A Hybrid Admittance Control Algorithm for Automatic Robotic Cranium-Milling
Chen Qian, Zhen Li, Qiang Ye, Pei Cong Ge, Jizong Zhao, Gui-Bin Bian
Abstract
Prior robot-assisted cranium-milling studies only considered controlling the force in the skull’s vertical direction and neglected the milling cutter’s feed force. Additionally, achieving stable force control in multiple directions is chal- lenging for robots due to the uneven skull surface. Here a hybrid admittance control algorithm incorporating a model-free adaptive nonlinear force control and fuzzy control algorithms is proposed to accomplish effective automatic cranial-milling tasks. First, a pure data-driven model-free adaptive control method based on partial form dynamic linearization is used to control the feed force.
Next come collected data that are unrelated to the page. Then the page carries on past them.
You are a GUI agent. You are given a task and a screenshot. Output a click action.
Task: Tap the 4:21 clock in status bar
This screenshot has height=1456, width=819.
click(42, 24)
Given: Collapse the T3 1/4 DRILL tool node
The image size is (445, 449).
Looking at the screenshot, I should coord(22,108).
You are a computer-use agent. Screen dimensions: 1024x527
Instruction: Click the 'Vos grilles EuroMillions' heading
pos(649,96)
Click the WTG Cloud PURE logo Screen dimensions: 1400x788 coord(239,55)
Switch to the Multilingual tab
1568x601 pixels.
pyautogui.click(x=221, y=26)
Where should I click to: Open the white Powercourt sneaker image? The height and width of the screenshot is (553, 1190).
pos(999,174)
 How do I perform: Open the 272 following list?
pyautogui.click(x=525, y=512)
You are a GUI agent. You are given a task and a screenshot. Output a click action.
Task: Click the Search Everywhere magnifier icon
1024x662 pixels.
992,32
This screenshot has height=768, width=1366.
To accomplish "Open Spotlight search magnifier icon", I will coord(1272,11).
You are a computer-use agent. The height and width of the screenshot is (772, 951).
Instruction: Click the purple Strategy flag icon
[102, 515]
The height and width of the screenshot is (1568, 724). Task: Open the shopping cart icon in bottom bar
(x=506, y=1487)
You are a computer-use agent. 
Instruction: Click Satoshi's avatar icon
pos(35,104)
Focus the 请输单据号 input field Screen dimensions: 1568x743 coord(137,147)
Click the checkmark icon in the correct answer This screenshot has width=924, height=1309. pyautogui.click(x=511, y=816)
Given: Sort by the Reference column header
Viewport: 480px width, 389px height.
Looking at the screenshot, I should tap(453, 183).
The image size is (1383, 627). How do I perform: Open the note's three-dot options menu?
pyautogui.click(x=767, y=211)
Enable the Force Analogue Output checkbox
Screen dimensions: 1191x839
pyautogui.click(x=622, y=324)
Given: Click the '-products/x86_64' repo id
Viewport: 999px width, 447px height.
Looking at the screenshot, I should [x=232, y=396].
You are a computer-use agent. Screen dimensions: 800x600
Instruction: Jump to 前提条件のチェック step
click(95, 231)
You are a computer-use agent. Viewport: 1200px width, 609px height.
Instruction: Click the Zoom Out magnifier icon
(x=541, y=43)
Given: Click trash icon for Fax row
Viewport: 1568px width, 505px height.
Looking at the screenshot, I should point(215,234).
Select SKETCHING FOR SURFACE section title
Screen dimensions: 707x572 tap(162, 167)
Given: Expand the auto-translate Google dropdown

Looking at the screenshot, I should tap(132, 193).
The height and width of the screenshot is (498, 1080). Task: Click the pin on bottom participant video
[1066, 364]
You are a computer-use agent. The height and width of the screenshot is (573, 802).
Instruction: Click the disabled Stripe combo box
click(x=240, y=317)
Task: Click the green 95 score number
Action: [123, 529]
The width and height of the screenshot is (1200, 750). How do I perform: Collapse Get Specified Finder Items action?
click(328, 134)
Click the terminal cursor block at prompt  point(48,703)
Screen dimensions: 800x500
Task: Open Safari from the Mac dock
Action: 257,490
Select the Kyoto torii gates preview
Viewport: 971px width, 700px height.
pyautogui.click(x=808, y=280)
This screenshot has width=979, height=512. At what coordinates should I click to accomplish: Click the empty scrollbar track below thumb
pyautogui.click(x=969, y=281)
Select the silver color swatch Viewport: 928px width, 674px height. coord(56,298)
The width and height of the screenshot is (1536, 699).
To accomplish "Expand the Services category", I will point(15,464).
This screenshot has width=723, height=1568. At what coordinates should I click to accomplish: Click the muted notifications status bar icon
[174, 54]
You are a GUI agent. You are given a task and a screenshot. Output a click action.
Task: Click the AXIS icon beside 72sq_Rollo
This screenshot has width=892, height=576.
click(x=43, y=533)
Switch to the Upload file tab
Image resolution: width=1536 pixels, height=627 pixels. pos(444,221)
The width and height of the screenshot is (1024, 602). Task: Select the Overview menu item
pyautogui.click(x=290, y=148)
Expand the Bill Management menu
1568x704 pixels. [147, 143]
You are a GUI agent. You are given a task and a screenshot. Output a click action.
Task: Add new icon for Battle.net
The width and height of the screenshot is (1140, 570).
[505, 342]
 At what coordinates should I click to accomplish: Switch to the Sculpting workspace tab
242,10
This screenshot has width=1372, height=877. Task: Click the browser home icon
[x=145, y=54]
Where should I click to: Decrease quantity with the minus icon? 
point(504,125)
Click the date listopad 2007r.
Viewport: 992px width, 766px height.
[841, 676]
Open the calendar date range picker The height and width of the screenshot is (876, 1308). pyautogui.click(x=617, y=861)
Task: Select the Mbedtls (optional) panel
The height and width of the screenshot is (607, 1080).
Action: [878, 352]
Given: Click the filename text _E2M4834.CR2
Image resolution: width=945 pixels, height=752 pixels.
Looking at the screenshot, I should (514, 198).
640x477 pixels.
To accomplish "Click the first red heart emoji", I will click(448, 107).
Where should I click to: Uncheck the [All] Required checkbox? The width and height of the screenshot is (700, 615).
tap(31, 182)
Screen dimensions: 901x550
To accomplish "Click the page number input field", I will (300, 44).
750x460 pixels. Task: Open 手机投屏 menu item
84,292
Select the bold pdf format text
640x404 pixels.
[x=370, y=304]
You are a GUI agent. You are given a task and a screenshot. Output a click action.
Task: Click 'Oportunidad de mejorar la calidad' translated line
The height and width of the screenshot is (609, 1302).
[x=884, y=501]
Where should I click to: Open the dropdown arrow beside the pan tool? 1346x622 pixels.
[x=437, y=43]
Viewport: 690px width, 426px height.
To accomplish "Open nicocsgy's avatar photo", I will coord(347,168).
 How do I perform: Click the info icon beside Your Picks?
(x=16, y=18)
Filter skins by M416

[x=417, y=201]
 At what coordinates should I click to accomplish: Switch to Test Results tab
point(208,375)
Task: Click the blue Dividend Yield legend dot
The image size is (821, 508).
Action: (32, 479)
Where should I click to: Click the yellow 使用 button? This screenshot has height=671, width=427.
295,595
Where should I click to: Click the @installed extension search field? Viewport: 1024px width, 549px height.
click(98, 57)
Second, fuzzy control minimizes the total error of both the vertical and feed force by adaptively adjusting the milling cutter’s velocity and position. 42 ex vivo animal skull-milling experiments conducted by the automatic robotic cranium-milling system indicate that when using the proposed control algorithm, the force error percentage can be maintained below 5.0% within 3 s and the maximal root mean square error percentages for vertical and feed force are 1.85% and 1.94%, respectively. Moreover, no instances of dura mater damage are observed and the robotic system exhibits a high level of autonomy as it performs the skull milling task with minimal human involvement throughout the entire experiment. The results suggest the potential for advancing the intelligence level of neurosurgery in the future.